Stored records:
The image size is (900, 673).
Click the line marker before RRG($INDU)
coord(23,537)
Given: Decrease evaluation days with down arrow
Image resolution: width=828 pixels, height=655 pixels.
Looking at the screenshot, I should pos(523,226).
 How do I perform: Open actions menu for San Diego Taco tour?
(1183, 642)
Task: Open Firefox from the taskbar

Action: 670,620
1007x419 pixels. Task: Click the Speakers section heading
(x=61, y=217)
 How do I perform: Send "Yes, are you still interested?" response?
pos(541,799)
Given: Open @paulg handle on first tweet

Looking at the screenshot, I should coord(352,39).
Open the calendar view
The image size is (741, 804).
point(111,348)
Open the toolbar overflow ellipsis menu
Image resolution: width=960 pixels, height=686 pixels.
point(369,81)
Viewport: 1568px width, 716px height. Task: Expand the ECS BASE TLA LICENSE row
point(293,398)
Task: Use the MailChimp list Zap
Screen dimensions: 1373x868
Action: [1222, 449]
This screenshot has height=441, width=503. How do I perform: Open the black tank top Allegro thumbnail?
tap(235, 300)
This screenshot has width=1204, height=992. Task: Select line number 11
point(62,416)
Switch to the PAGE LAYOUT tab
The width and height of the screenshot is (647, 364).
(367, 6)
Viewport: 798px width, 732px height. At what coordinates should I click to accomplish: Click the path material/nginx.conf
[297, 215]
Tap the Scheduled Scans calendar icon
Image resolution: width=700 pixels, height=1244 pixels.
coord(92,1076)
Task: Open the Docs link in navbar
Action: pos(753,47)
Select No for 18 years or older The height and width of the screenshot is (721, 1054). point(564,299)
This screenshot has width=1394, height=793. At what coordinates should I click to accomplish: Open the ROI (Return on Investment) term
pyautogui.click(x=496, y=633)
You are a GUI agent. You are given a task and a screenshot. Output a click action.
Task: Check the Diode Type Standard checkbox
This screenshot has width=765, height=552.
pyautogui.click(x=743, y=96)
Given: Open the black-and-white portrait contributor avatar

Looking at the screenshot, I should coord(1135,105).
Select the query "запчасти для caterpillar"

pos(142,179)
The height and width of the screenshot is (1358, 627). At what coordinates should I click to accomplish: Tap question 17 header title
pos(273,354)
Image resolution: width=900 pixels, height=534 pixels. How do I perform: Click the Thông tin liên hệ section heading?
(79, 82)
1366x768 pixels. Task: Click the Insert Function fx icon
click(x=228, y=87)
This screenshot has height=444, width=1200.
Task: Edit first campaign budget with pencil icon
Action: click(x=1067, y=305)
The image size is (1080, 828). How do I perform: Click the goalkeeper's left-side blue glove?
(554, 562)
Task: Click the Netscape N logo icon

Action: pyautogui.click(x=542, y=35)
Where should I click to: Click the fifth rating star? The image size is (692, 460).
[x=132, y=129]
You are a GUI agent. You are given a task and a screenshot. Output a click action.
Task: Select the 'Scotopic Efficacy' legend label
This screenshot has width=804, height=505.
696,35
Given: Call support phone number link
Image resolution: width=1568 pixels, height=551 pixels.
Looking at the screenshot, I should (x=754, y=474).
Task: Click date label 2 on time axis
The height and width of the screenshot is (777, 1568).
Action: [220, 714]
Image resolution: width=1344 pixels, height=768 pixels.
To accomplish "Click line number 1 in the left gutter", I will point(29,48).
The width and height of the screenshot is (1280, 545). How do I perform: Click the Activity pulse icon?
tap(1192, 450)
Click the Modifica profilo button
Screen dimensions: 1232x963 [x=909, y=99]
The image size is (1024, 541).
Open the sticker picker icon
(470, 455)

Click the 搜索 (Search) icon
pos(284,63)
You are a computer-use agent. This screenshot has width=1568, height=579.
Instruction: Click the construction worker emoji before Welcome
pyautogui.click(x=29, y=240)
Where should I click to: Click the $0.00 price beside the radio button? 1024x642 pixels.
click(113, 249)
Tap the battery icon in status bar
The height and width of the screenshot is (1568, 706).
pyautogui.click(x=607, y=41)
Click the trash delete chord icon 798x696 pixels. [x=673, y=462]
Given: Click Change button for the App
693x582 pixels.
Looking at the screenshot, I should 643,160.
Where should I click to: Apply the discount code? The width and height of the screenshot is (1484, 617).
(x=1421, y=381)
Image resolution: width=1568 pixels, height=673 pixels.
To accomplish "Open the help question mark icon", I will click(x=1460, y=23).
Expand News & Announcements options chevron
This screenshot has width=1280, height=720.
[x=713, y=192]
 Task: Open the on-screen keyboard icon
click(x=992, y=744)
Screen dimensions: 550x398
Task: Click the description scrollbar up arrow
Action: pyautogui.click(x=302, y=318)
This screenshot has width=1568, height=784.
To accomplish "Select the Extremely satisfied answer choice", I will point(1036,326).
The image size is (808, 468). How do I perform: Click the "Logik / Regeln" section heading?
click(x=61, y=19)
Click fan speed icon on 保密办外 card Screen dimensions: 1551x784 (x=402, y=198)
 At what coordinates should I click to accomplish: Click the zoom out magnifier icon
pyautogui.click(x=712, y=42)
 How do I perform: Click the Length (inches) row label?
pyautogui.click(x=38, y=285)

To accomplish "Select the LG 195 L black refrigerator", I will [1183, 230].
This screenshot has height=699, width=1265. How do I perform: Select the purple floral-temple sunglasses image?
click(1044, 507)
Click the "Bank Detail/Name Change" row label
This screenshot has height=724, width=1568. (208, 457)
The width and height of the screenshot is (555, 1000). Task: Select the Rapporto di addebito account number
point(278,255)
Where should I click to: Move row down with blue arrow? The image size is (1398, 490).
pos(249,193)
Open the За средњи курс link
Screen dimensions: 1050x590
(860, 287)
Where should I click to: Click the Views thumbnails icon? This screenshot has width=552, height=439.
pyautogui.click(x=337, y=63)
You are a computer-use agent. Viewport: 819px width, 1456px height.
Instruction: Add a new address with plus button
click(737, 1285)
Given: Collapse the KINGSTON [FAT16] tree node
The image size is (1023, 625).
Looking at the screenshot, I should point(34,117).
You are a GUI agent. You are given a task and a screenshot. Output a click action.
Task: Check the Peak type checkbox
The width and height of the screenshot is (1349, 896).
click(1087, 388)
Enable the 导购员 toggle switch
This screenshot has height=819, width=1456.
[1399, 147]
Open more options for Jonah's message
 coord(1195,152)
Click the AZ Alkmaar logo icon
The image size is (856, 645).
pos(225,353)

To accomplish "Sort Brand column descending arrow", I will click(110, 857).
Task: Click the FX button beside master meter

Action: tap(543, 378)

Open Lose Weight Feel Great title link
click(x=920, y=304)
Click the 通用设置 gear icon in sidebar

### Exercise requirements
Would you please reproduce the records above exactly, only from their first line through the line holding "Select No for", with both ends included?

### Solution to the exercise
The image size is (900, 673).
Click the line marker before RRG($INDU)
coord(23,537)
Given: Decrease evaluation days with down arrow
Image resolution: width=828 pixels, height=655 pixels.
Looking at the screenshot, I should pos(523,226).
 How do I perform: Open actions menu for San Diego Taco tour?
(1183, 642)
Task: Open Firefox from the taskbar

Action: 670,620
1007x419 pixels. Task: Click the Speakers section heading
(x=61, y=217)
 How do I perform: Send "Yes, are you still interested?" response?
pos(541,799)
Given: Open @paulg handle on first tweet

Looking at the screenshot, I should coord(352,39).
Open the calendar view
The image size is (741, 804).
point(111,348)
Open the toolbar overflow ellipsis menu
Image resolution: width=960 pixels, height=686 pixels.
point(369,81)
Viewport: 1568px width, 716px height. Task: Expand the ECS BASE TLA LICENSE row
point(293,398)
Task: Use the MailChimp list Zap
Screen dimensions: 1373x868
Action: [1222, 449]
This screenshot has height=441, width=503. How do I perform: Open the black tank top Allegro thumbnail?
tap(235, 300)
This screenshot has width=1204, height=992. Task: Select line number 11
point(62,416)
Switch to the PAGE LAYOUT tab
The width and height of the screenshot is (647, 364).
(367, 6)
Viewport: 798px width, 732px height. At what coordinates should I click to accomplish: Click the path material/nginx.conf
[297, 215]
Tap the Scheduled Scans calendar icon
Image resolution: width=700 pixels, height=1244 pixels.
coord(92,1076)
Task: Open the Docs link in navbar
Action: pos(753,47)
Select No for 18 years or older The height and width of the screenshot is (721, 1054). point(564,299)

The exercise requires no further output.